Pyrolytic carbon black-derived porous carbon with spherical skeleton as recovered and enduring electrode material for supercapacitor

Abstract With the increasing quantity of waste tires, pyrolytic carbon black (CBp) as a kind of black pollutants has been limited in the application typically for rubber reinforcement due to its high ash content and small specific surface area, so it is quite necessary to develop new practical applications of CBp in the energy field to improve the utilization efficiency of carbon resources. Herein, CBp is proposed as a carbon precursor to prepare porous carbon for electrode materials via acid-base combined treatment and KOH activation process.

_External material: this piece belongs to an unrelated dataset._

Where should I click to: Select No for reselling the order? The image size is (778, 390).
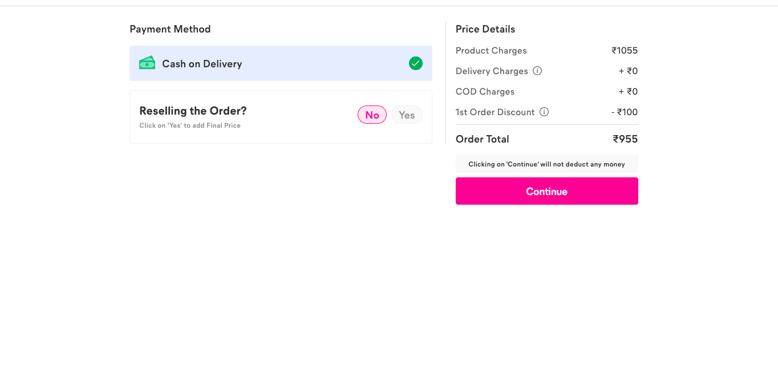372,115
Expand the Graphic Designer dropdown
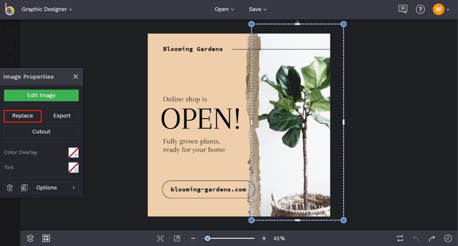This screenshot has height=246, width=458. [47, 9]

The obtained activated CBp (A-CBp) has a higher degree of disorder, hierarchical pore structure and enhanced specific surface area, possessing a large quantity of electrolyte storage space, ions migration channels and active sites. Moreover, The sample of A-CBp displays 212.2 F g−1 at 1 A g−1 with 690.9 m2 g−1, superb cycling stability and excellent rate performance at high current densities, while CBp only shows a very low specific capacitance of 9.6 F g−1 at 1 A g−1 with 48.5 m2 g−1. In addition, the assembled symmetrical supercapacitor exhibits a superb energy density of 22.6 Wh kg−1 in 1 M Et4NBF4/AN organic electrolyte for practical application. This work demonstrates the structural changes of CBp in the activation process, which improves the added value of CBp as electrode material for supercapacitors, realizing the recycling of waste carbon resources in the energy storage field to reduce the consumption of fossil resources.